BRANO SCELTO:
Cotici il 16 agosto 1916 [23]
Mi tengo a quest’albero mutilato[24]
abbandonato in questa dolina[25]
che ha il languore
di un circo
prima o dopo lo spettacolo
e guardo[26]
il passaggio quieto
delle nuvole sulla luna

Stamani mi sono disteso
in un’urna[27] d’acqua
e come una reliquia
ho riposato

L’Isonzo[28] scorrendo
mi levigava
come un suo sasso

Ho tirato su
le mie quattro ossa
e me ne sono andato
come un acrobata[29]
sull’acqua

Mi sono accoccolato
vicino ai miei panni
sudici di guerra
e come un beduino[30]
mi sono chinato a ricevere
il sole

Questo è l’Isonzo
e qui meglio
mi sono riconosciuto
una docile fibra[31]
dell’universo

Il mio supplizio
è quando
non mi credo
in armonia

Ma quelle occulte
mani[32]
che m’intridono
mi regalano
la rara
felicità

Ho ripassato
le epoche[33]
della mia vita

Questi sono
i miei fiumi

Questo è il Serchio[34]
al quale hanno attinto
duemil’anni forse
di gente mia campagnola
e mio padre e mia madre.

VOCI DELL'ESERCIZIO:
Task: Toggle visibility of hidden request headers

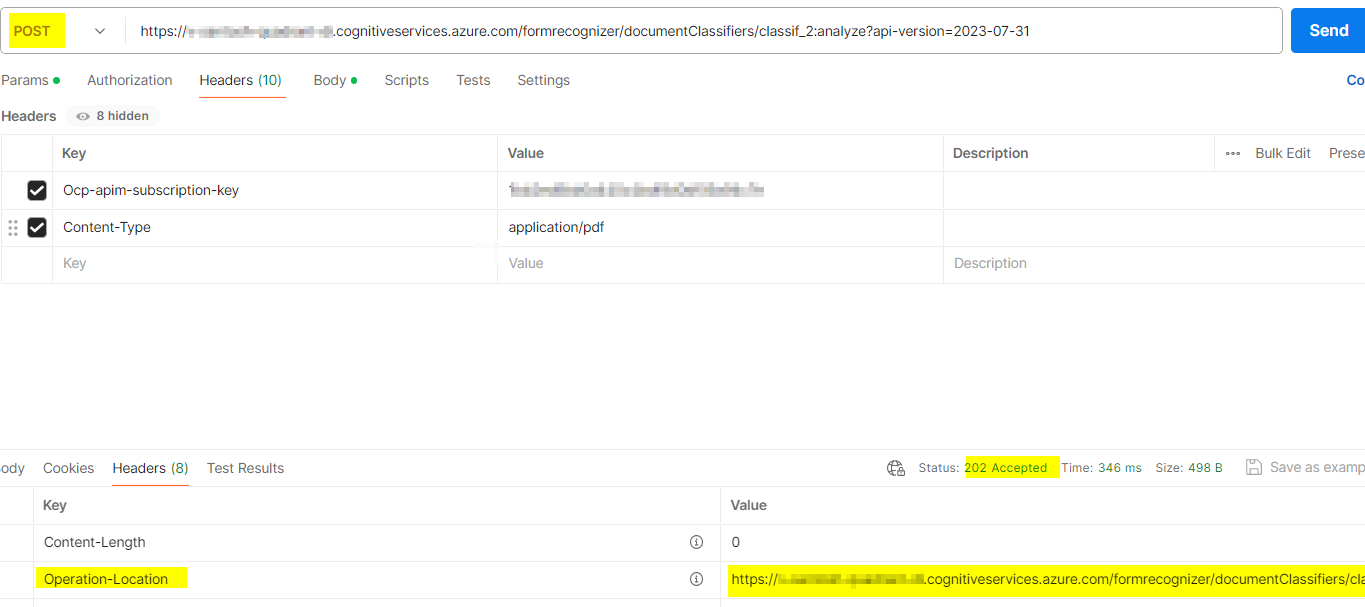Action: [112, 116]
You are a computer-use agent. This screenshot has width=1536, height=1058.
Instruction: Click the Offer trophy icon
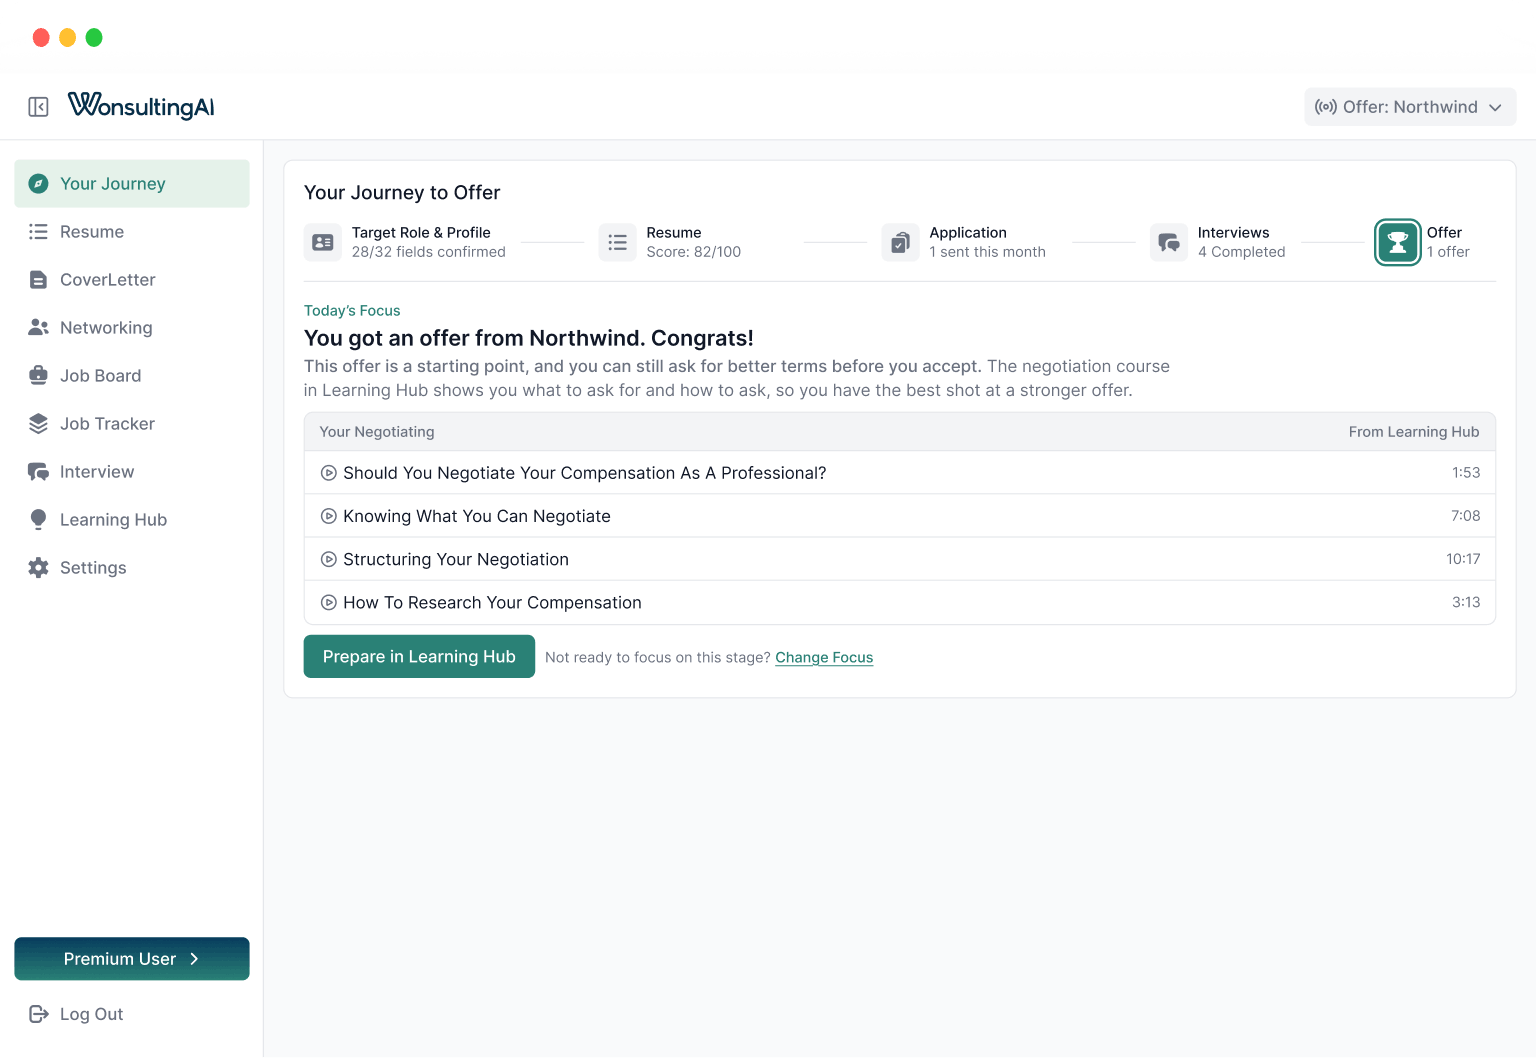[1397, 242]
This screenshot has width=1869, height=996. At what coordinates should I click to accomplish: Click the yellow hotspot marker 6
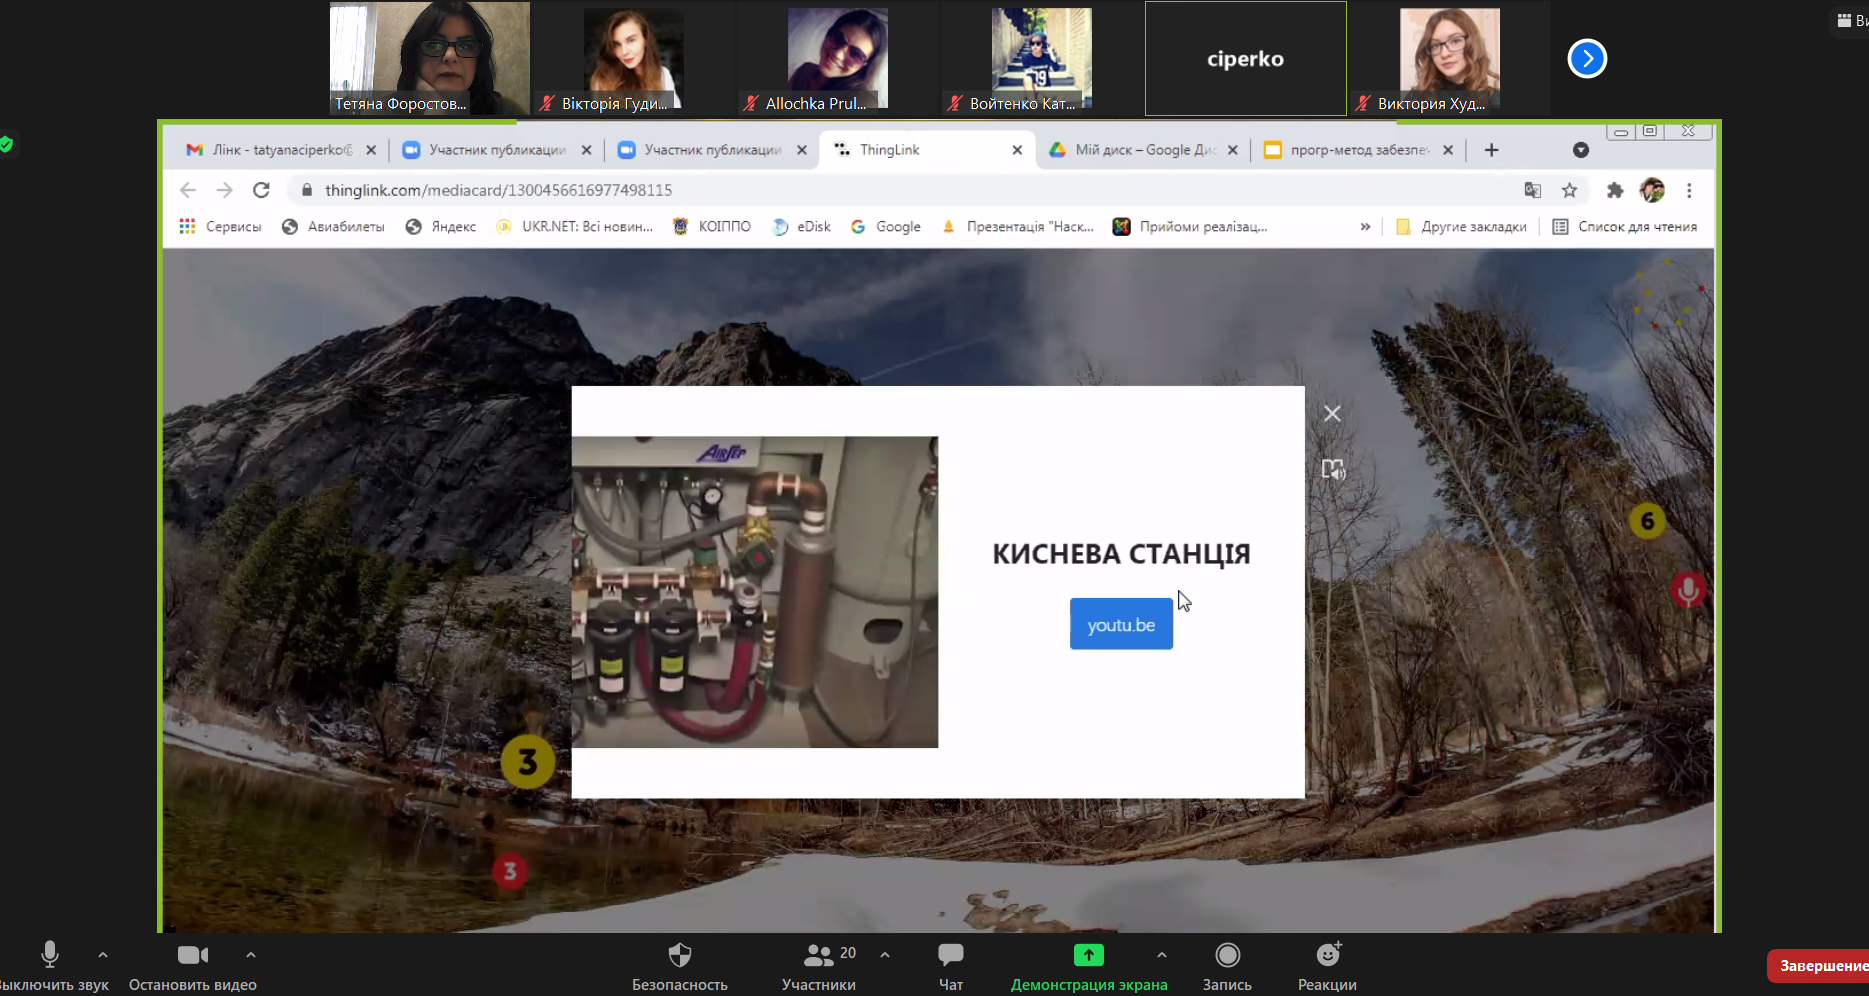pos(1647,521)
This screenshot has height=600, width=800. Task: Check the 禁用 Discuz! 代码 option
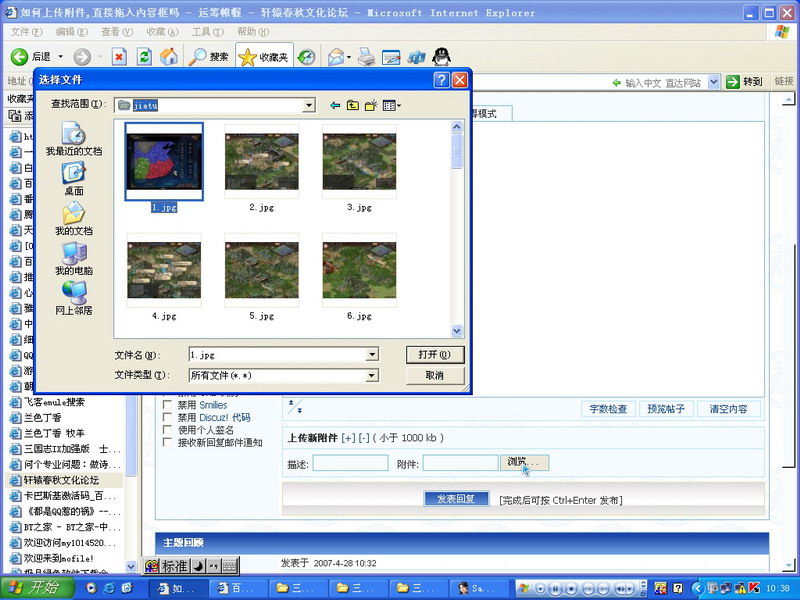coord(168,417)
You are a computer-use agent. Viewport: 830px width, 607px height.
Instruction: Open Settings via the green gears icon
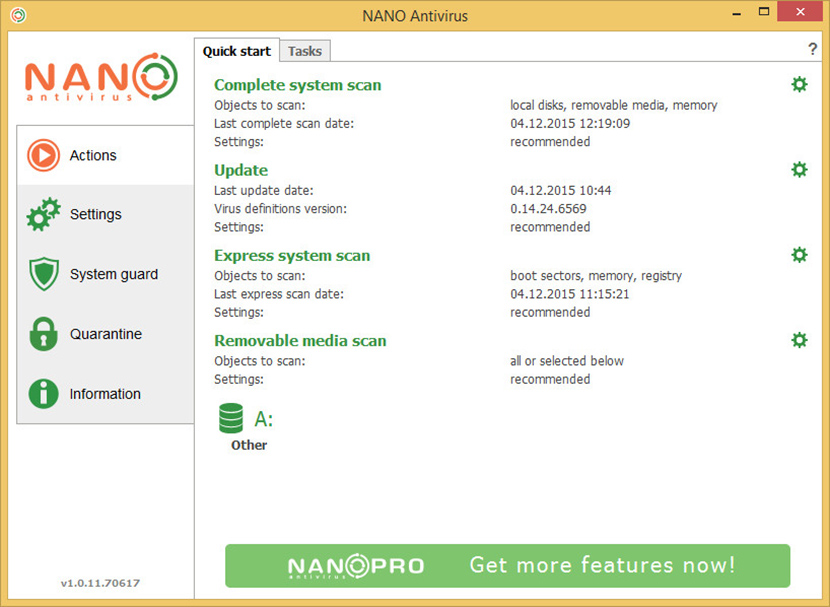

OBIETTIVO 1: Stabilisci se queste affermazioni concordano con la poesia sull'Isonzo. Rispondi sì o no a ciascuna e cita tra virgolette le parole della poesia che lo decidono: (a) chi parla si è disteso nell'acqua la sera; (b) l'Isonzo levigava chi parla come un suo sasso; (c) chi parla si è chinato a ricevere la luna.
OBIETTIVO 2: Per favore, riporta come elenco JSON di stringhe la parte delle voci che va dalla riga contenente "You are a computer-use agent. Viewport: 830px" fino alla fine delle voci, inclusi entrambi gli estremi. Metti una stringa per riga, salta le righe vuote e lascia fuori le immagini.
Le voci non hanno alcun legame con la poesia sull'Isonzo.

SOLUZIONE 1:
(a) No: «Stamani mi sono disteso».
(b) Sì: «mi levigava» e «come un suo sasso».
(c) No: «mi sono chinato a ricevere» e «il sole».

SOLUZIONE 2:
[
  "You are a computer-use agent. Viewport: 830px width, 607px height.",
  "Instruction: Open Settings via the green gears icon"
]